I love your scarf! I want to make one now!

Ellen Lai

We don't have much chance to wear scarf here in a tropical country, but I really envy those who have the chance to wear them and admire the fashion. This fabric strips scarf is not too warm for our weather and would look fabulous with a plain outfit.

How do you store cotton threads and yarns ? I have lots of them and sometime they turn spot yellowish. How do I get rid of yellow spots on the threads ?


That's amazing. I love the scarves, and would have never ever thought of it.
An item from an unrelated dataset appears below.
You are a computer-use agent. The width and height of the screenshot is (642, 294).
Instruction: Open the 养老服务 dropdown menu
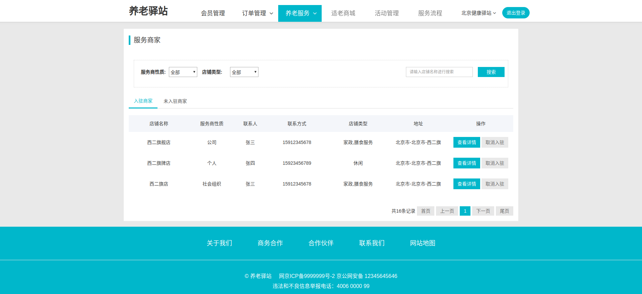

I can't wait to see what they look like after they're washed and more raggy.

Cyndi L

The more raggedy the better! That is a great idea :-)

~drew emborsky~

Love(1,000) these scarves!!


Another useful way to make a scarf is to weave strips of fabric, ribbon, lace and/or yarn into aything that has a grid that is big enough to take yarns etc and is flexible enough to be the background to a scarf.

One of the things I use is net curtain material with 1/2" squares. Another is a 36" x 16"strip of black rubber mesh purchased for about $1.50 as a protective shelf liner, rug stay or cut up as a plate protector. It smelled of plastic/rubber for about a week but is scent free now.

The rubber mesh will have woven multi black,grey, and silver yarns into an 8" x3 6" strip. The other 8" x 36" I may leave plain. It drapes well and has a lot of texture. Both scarves will look good with my thrifted black and white Irish Tweed 3/4 length coat.

The net curtain is a huge offcut so I will make several scarves. It is off white, but has dyed well with a tea dye. It must be polyester so it will dye up very well and as bright as I want with transfer dyes. I'm looking at my stash of wools and yarns for inspirational combinations for the fall.